Instructions to follow — If a line below contains "will", count it. Report the final total and nothing more.
[Start of section]
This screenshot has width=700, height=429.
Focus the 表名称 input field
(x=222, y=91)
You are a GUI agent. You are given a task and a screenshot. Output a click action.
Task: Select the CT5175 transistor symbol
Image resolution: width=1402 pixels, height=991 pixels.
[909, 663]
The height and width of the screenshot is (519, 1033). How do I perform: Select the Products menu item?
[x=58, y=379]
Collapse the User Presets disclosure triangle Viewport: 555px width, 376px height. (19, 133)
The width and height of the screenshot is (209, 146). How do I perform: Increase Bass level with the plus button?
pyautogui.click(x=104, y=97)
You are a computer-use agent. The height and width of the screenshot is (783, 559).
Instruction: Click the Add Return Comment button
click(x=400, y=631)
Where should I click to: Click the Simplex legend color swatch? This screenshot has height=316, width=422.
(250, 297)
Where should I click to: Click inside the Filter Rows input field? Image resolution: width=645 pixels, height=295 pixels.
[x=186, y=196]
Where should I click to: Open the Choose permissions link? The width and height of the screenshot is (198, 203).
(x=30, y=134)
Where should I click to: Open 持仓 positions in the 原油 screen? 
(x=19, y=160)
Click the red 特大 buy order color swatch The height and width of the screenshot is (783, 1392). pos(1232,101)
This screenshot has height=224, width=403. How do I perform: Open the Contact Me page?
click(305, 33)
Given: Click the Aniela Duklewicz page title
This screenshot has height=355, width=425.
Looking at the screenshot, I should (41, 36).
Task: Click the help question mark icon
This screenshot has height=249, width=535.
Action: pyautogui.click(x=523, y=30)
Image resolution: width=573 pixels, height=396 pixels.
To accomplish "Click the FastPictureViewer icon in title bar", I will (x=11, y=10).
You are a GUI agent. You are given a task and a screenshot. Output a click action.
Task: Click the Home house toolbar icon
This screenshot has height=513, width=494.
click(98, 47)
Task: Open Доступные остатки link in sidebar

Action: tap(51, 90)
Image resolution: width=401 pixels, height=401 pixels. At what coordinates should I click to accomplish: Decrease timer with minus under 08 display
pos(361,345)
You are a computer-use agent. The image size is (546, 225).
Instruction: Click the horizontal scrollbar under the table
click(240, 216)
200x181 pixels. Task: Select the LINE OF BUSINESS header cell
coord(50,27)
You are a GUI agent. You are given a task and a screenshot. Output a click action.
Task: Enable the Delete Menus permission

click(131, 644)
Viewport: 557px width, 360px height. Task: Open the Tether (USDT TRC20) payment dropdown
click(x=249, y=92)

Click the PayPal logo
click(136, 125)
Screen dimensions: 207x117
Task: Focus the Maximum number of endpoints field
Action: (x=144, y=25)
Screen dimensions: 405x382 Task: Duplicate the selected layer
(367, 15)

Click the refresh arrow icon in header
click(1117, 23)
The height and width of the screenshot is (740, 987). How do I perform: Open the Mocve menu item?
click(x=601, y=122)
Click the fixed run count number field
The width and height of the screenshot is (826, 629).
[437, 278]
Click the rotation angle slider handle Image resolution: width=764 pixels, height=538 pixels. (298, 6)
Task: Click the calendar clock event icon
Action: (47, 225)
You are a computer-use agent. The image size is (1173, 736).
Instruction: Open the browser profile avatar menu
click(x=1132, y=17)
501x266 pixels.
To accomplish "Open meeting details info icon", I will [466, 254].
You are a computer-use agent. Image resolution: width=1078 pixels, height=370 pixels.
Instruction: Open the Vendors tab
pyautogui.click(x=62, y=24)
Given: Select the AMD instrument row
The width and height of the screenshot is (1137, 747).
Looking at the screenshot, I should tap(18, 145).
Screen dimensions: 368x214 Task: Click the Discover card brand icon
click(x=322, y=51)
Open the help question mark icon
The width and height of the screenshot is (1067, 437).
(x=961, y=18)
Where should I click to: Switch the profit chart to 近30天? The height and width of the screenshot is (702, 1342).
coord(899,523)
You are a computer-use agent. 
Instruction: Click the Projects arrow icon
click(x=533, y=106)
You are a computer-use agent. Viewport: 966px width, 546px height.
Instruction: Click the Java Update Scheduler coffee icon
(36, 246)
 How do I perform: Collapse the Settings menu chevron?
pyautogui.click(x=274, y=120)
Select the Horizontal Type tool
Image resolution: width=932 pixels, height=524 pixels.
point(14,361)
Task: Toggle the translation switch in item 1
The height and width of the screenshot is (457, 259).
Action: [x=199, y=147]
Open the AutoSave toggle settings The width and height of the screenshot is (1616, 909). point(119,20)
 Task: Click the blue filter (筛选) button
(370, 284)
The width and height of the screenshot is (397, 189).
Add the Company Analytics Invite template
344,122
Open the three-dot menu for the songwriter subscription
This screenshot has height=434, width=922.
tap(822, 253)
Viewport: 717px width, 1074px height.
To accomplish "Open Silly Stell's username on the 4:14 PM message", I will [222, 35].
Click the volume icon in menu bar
[End of section]
Exercise answer — 3